[Given request]
Copy the entries below, starting at the line that contains "Select the Text tool" and ending after the line that contains "Viewport: 1024px width, 819px height.". Omit the pictures from your copy.
-- START Data for this exercise --
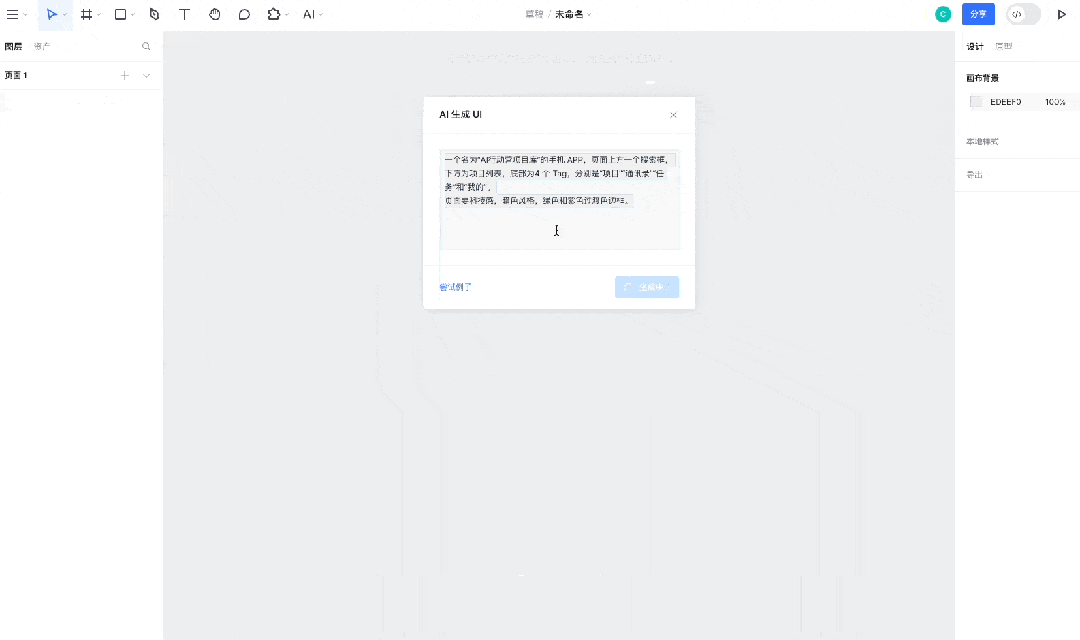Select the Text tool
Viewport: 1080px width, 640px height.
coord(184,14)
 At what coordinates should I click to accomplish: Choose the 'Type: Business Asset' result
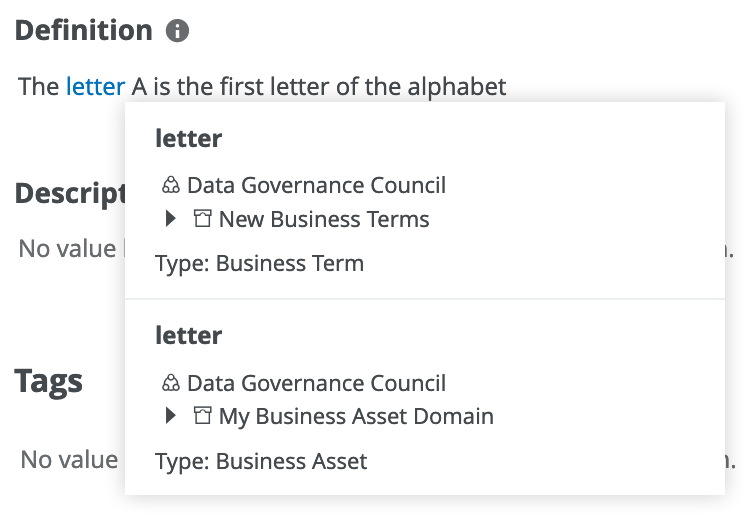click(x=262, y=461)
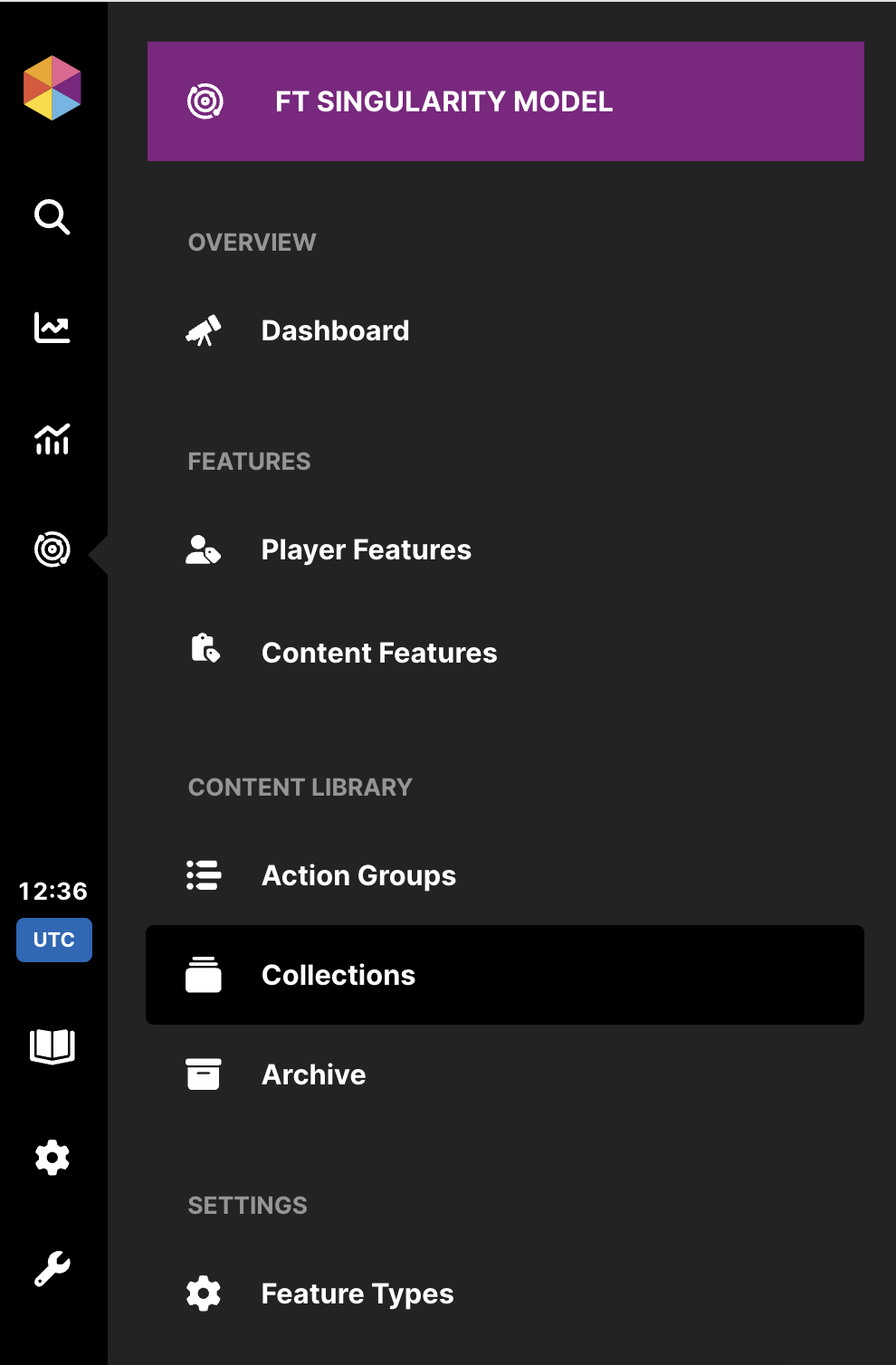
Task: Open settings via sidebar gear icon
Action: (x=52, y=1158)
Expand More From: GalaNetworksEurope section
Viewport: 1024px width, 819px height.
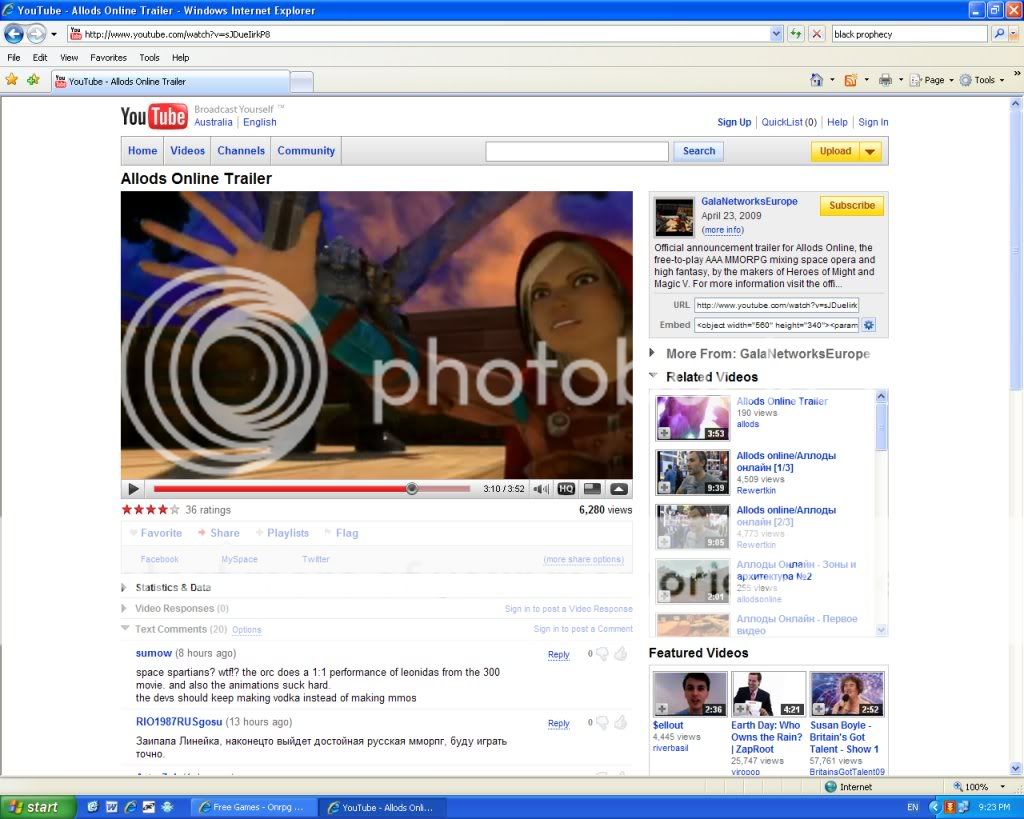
-- END Data for this exercise --
-- START Data for this exercise --
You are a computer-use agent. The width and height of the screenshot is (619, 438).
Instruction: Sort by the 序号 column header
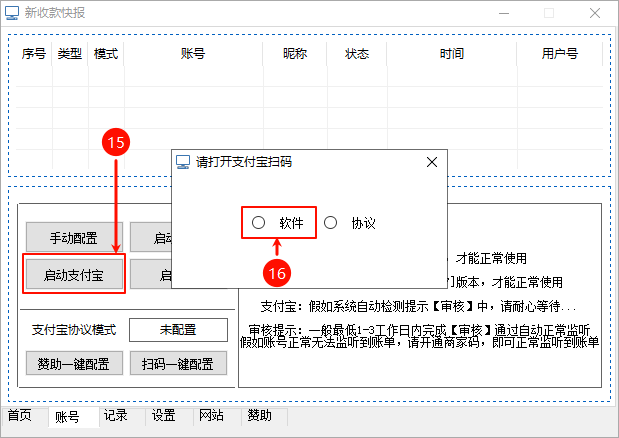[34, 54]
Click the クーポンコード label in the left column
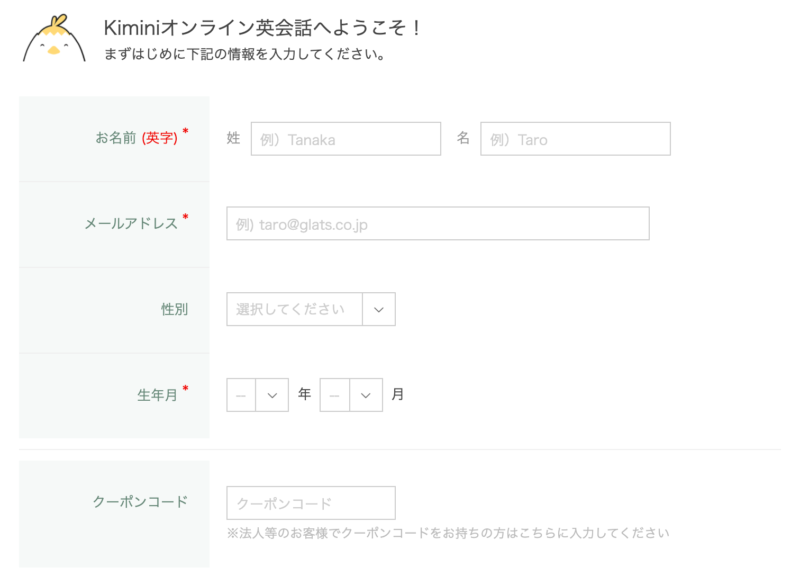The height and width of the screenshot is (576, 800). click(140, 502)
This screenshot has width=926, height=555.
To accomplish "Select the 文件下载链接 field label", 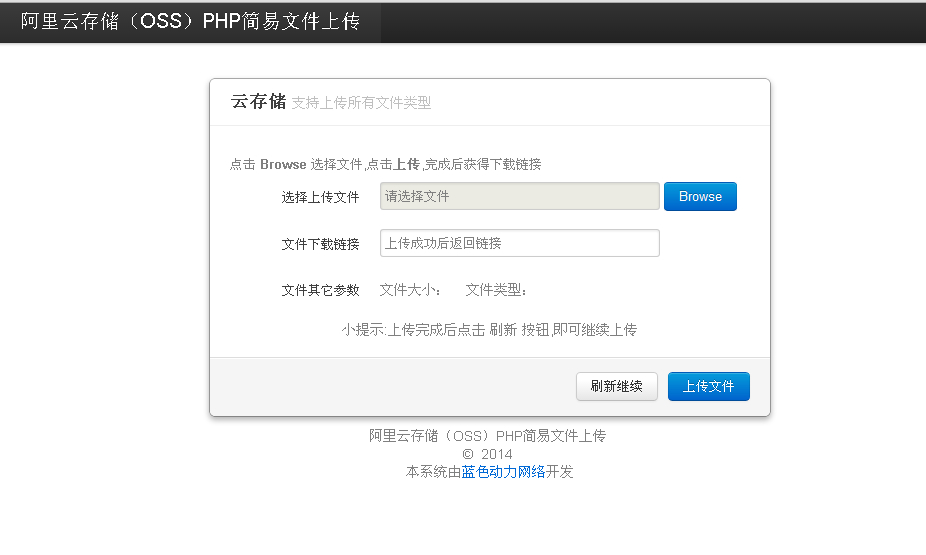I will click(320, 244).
-- END Data for this exercise --
-- START Data for this exercise --
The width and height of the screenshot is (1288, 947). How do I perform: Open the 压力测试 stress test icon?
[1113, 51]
-- END Data for this exercise --
[Completed exercise]
Select the Text tool
Viewport: 1080px width, 640px height.
coord(184,14)
 At what coordinates should I click to accomplish: Choose the 'Type: Business Asset' result
click(x=262, y=461)
Task: Open settings via sidebar gear icon
Action: (x=52, y=1158)
Expand More From: GalaNetworksEurope section
Viewport: 1024px width, 819px height.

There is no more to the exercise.